San Francisco Weekly -
November 6, 2007
The Snitch
Bring Out Your Dead: S.F.’s
Swelled Voter Rolls Were Possibly Stuffed With Stiffs
Just how the hell did the city lose 43,000 registered
voters in four years?
By Joe Eskenazi
We’ve all lost things: our keys, glasses, coins in the couch. But we’ve
never lost 42,529 registered voters like the city of San Francisco did
between 2003 and the present — and they’re not in the couch, because we’ve
checked.
San Francisco isn’t a geographically vast city, but when you misplace
enough people to fill AT&T Park to capacity over four short years, something
screwy is going on.
Actually, according to a handful of experts we contacted, something
screwy was going on -- and now that San Francisco is on the ball, its past
foolishness has become embarrassingly apparent.
“The department of elections has become, what’s the word ...
more vigorous in purging the voter rolls,” said Steven Hill, the director
of the political reform program for the New America Foundation.

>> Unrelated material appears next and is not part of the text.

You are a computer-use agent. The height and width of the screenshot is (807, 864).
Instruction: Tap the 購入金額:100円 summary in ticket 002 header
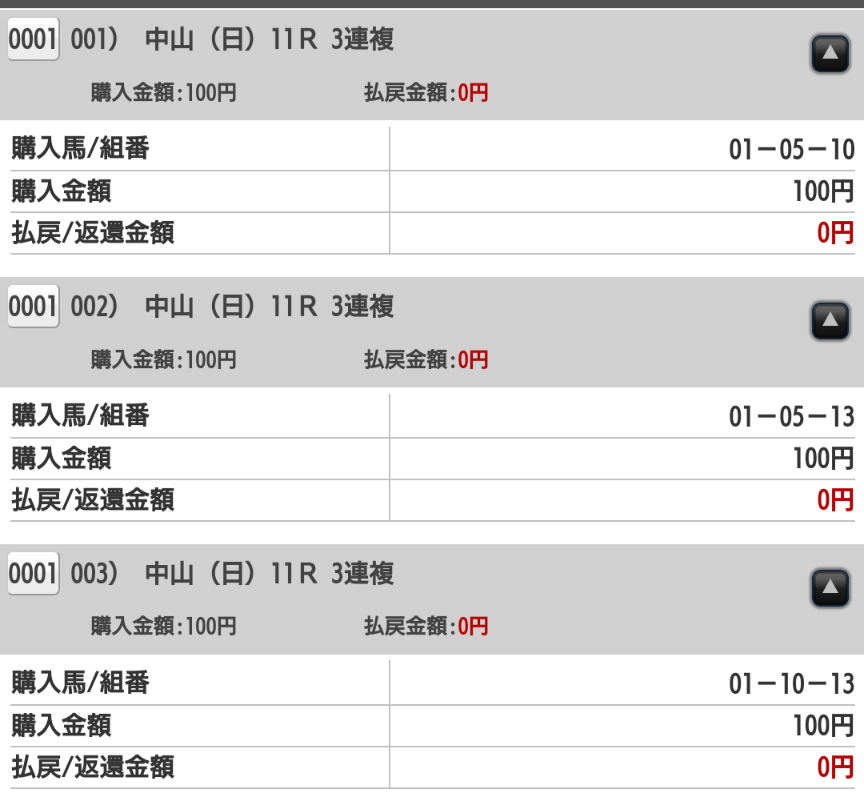click(x=164, y=360)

“In California in general and San Francisco as well, there’s always been
a problem with being able to purge those lists. The current director of
elections [John Arntz] has done a pretty good job, but before that there was
a lot of turmoil in the department of elections — there were like four
leaders in two years. In the past it may have been incompetence or lack of
attention to these sorts of details.”
Randy Shaw, executive director of the Tenderloin Housing Clinic, was less
genteel in his word choice. In the past, “San Francisco did just a horrific
job of purging the voter rolls,” he said. “I can tell you without any
hesitation — those were phantom voters. We had a large number of people on
the voter rolls who were not living in the location they registered in.
There used to be stories about San Francisco having certain addresses with
hundreds more people than rooms. I know that as late as 2006 there were a
staggering number of SRO residents who haven’t lived there in a while.”
In fact, they may not be living anywhere.
“You’ve got to understand, a lot of these people are probably dead," Shaw
continues. The voting rolls "probably included everyone in San Francisco who
has died, to be honest with you.”
Even from the grave, it seems, San Francisco’s voters are indifferent. At
least in Chicago the dead vote!
Yet even without the specter of phantom voters, a 43,000-person exodus
off the voter rolls is hardly unprecedented in San Francisco. In 1996, a
presidential election year, 481,902 city dwellers were registered to vote —
and yet, by June of 1997, only 411,230 remained. But by the 2000
presidential election, the tally was back up to 486,636. And while the
Chronicle focused on the 2003 voter registration total of 466,127 for the
Gavin Newsom-Matt Gonzalez mayoral showdown, it failed to mention that in
’04 — yes, a presidential election year — the number was up to 486,937.
Should many more San Franciscans be registered to vote by 2008? The
pattern sure looks that way (though the numbers may be smaller than in past
years if the department of elections is more vigilant).
“This is sort of the natural ebb and flow of voter turnout,” Hill says.
On the other hand, points out Joel Kotkin (our favorite urbanologist),
the times, they are a-changin’ for San Francisco.
According to Census numbers, the city lost around 8,000 residents between
2003 and 2006. But tallying registered voters isn’t as easy as A-B=C. For
one, very rarely does someone move into a city and declare, “First I’m going
to register to vote and then I’m going to get something to eat!”
Secondly, Kotkin believes San Francisco’s declining voter rolls have much
to do with “the long-term middle-class family flight out of San Francisco.
Those are high-propensity voters.”
The families leaving the city for Moraga, Lafayette, Walnut Creek, and
the like are being replaced by a “group of people who live in San Francisco
and treat it like a hotel. They’re there for a few years and they leave.”
Sure, S.F. attracts its fair share of liberals, but “for every MoveOn.org
guy there’s five people who just don’t care and are more interested in
reading restaurant reviews.” Besides, what’s the impetus to register to vote
when San Francisco is a democratic stronghold? It’s not like Jesse Helms is
going to get himself elected here.
“San Francisco has such a peculiar sociology,” notes Kotkin with a sigh.
“It’ll take a good sociologist to figure it out — or a good therapist.”